The game loop and runtime — drives the winit event loop and owns the GPU, camera, windows, and timing.

This crate provides two ergonomic levels for running an Optic application:

§High-level API: Game + Runtime

The Game struct owns all engine subsystems (GPU, camera, window, events, time, gamepad). You implement the Runtime trait and pass it to Game::run:

use optic_loop::{Game, Runtime};

struct App;
impl Runtime for App {
    fn start(&mut self, _game: &mut Game) {}
    fn update(&mut self, game: &mut Game) {
        game.renderer.clear();
        // render things...
    }
    fn end(&mut self, _game: &mut Game) {}
}

Game::run(App);

§Low-level API: GameLoop + closure

GameLoop takes a FnMut(&mut FrameState) closure and gives you more control over setup. Use run for a quick single-window start:

use optic_loop::run;

run("My Window", (800, 600).into(), |frame| {
    frame.gpu.clear();
    // render things...
});

§Frame timing

Both APIs update Time automatically each frame.
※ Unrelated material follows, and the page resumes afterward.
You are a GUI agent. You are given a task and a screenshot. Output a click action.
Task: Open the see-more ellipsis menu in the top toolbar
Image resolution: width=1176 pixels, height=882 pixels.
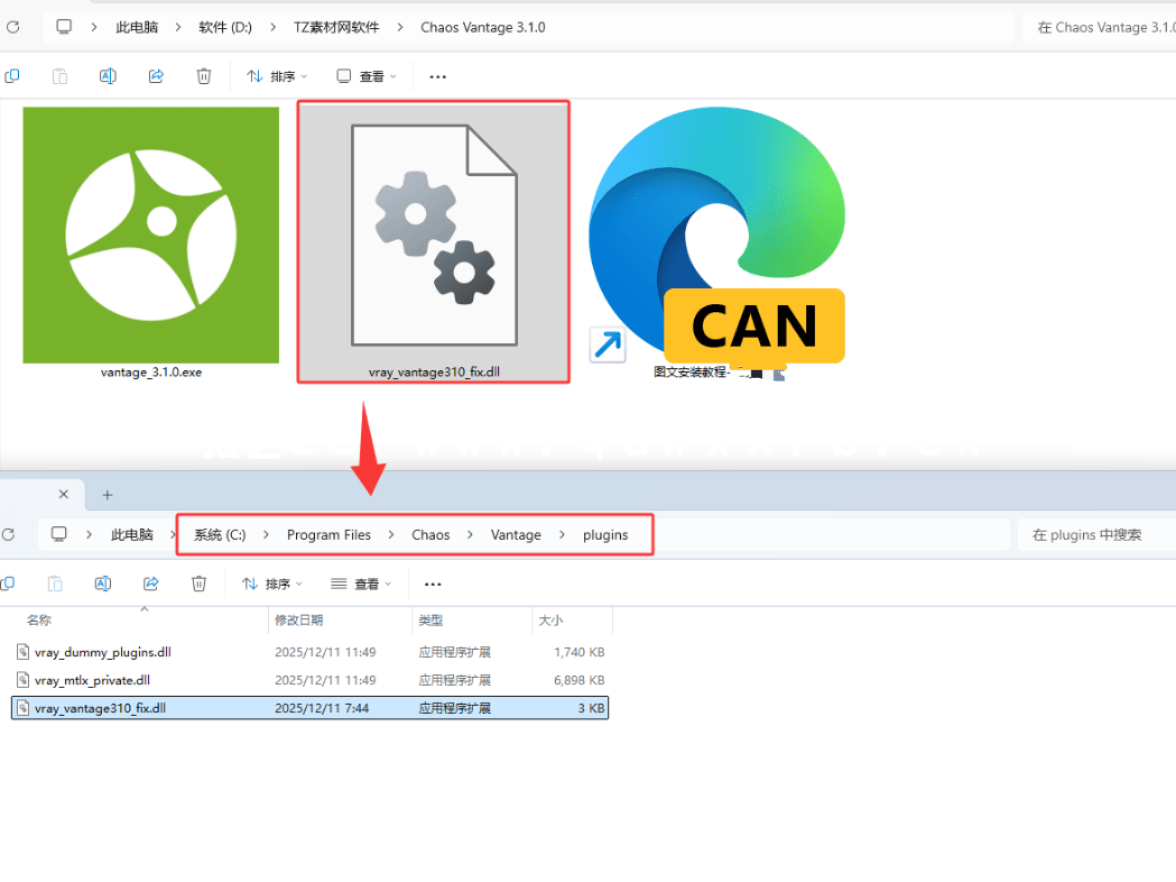click(x=437, y=76)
Access delta time and FPS through the FrameState (low-level) or game.time (high-level).

Structs§

FrameState
A snapshot of per-frame mutable state, passed to the user’s closure.
Game
The primary game object — aggregates the renderer, camera, window, events, timing, gamepad, and user-provided Runtime.
GameLoop
A low-level game loop that drives a closure once per frame.
Time
Frame timing data — delta time, smoothed FPS, and elapsed wall-clock time.
WindowState
A single window and its associated event sink and GPU surface index.

Traits§

Runtime
The lifecycle trait for game logic.

Functions§

run
Runs a single-window application with a per-frame closure.